(Collection entries)
• • • • •
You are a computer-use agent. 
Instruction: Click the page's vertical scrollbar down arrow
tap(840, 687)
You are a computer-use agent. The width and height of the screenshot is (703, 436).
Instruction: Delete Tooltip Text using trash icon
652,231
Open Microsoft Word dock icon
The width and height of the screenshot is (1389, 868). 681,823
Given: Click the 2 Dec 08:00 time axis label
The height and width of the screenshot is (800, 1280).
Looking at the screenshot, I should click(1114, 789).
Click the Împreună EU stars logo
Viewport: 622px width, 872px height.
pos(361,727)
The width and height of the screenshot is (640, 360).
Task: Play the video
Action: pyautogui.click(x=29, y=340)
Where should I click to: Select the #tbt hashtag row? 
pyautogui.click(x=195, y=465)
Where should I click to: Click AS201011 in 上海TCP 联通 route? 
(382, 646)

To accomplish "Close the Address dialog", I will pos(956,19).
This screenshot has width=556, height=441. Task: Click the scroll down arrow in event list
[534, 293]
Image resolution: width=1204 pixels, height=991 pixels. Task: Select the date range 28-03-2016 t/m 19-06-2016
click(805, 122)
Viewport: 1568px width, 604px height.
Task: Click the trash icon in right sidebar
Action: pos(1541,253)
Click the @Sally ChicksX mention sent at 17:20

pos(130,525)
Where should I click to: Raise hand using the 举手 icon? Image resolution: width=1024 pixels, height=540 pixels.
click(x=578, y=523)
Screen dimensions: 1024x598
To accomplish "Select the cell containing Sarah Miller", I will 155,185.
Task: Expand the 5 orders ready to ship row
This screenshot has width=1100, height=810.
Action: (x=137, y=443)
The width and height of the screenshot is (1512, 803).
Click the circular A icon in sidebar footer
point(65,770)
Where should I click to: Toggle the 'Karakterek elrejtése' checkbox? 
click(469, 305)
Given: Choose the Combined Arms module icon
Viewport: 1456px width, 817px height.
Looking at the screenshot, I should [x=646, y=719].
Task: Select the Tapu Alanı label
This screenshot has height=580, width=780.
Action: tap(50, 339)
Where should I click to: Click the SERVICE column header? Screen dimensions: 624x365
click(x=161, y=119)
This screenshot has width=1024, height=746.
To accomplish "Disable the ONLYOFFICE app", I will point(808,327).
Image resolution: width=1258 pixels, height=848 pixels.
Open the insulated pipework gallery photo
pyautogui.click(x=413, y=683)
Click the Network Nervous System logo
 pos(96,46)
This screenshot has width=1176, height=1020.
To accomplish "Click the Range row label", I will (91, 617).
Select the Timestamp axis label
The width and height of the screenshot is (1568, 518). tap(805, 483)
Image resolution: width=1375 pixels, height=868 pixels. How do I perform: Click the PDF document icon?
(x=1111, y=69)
• • • • •
Filter the items above down to the lines that contain the string "Select", and copy each of those lines.

Where should I click to: Select the #tbt hashtag row? 
Image resolution: width=1204 pixels, height=991 pixels. Task: Select the date range 28-03-2016 t/m 19-06-2016
To accomplish "Select the cell containing Sarah Miller", I will 155,185.
Task: Select the Tapu Alanı label
Select the Timestamp axis label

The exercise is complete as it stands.